• _To do_
Filter the entries that follow, copying every line in which the word "title" appears.

-- Data shown follows --

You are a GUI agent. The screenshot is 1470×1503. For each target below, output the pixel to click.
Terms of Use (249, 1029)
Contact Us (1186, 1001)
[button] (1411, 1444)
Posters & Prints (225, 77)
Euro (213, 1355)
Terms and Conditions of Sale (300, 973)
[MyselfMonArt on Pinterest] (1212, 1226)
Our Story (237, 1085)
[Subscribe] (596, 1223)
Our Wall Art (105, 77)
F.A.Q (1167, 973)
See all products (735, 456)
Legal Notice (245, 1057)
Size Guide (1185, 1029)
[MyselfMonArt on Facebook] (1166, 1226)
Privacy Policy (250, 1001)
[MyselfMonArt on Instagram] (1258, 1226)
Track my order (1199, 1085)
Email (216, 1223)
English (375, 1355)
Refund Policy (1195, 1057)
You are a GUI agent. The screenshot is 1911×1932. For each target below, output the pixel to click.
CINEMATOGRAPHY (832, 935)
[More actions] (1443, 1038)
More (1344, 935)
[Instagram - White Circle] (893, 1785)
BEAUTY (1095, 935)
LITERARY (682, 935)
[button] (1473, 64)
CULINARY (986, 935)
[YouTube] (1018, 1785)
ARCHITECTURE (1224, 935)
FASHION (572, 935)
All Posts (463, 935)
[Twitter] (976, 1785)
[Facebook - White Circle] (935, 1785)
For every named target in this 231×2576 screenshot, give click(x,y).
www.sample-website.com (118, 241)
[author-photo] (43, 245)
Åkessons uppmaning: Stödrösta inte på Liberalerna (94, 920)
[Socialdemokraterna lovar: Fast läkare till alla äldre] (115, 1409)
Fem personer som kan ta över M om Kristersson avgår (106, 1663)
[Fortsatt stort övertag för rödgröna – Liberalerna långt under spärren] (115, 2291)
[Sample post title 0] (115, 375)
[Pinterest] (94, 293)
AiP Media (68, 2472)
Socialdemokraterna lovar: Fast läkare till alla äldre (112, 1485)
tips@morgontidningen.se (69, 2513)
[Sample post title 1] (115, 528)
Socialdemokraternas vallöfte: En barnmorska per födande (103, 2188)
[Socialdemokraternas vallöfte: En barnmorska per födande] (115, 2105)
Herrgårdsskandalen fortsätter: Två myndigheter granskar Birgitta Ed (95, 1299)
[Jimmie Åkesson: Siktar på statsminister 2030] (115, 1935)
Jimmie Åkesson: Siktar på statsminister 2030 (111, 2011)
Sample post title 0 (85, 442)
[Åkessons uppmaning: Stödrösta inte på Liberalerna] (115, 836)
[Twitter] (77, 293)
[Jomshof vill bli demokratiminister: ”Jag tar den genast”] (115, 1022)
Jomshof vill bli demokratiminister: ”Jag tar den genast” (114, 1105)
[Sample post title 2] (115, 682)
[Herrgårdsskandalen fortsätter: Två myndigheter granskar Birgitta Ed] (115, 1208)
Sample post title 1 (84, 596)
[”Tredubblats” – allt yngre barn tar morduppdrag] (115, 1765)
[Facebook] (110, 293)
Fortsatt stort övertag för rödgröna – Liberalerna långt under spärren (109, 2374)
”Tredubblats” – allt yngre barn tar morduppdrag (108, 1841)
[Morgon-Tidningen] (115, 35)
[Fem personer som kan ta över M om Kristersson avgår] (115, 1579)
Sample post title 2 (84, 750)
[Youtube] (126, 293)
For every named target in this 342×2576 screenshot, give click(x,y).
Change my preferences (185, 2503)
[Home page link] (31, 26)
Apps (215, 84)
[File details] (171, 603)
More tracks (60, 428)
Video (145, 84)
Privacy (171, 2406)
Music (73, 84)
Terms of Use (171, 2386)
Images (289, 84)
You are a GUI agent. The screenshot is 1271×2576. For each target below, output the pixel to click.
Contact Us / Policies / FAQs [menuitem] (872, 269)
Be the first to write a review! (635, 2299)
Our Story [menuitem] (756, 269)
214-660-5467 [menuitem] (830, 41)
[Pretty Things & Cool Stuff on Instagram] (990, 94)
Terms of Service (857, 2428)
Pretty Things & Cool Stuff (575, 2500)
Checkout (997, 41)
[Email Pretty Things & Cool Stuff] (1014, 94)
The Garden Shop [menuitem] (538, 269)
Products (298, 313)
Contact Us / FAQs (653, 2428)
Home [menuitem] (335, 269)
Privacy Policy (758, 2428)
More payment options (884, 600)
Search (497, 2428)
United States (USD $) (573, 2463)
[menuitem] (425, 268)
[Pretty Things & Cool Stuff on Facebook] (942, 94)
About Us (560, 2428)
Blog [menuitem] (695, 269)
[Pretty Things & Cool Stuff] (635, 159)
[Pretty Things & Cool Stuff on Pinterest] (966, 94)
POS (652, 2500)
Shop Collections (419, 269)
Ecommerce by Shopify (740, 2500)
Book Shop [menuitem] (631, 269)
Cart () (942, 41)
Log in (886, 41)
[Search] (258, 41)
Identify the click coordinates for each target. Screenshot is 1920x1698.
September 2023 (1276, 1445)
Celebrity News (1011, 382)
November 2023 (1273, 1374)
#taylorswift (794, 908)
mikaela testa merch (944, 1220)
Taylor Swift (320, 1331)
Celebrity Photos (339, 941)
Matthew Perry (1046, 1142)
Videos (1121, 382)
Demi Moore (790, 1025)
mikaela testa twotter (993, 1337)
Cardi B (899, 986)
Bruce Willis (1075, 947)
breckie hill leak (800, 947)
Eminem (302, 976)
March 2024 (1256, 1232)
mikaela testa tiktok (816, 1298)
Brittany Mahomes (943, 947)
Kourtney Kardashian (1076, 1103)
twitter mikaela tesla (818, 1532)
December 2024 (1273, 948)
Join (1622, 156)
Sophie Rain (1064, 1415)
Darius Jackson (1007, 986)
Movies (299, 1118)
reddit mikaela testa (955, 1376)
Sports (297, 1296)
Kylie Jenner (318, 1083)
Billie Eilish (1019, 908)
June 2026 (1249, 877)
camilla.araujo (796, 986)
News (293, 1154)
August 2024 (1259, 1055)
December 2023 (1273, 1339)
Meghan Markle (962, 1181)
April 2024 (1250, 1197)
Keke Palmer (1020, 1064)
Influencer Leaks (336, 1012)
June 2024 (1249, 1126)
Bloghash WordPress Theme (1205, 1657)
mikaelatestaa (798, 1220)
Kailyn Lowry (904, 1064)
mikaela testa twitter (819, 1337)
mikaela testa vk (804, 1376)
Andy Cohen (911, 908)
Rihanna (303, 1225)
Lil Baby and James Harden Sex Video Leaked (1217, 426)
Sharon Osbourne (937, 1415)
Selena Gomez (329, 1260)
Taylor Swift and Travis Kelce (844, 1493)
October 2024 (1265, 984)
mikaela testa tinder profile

-- Data shown concluded --

• _Answer to this exercise_
[Sample post title 0] (115, 375)
[Sample post title 1] (115, 528)
Sample post title 0 (85, 442)
[Sample post title 2] (115, 682)
Sample post title 1 (84, 596)
Sample post title 2 (84, 750)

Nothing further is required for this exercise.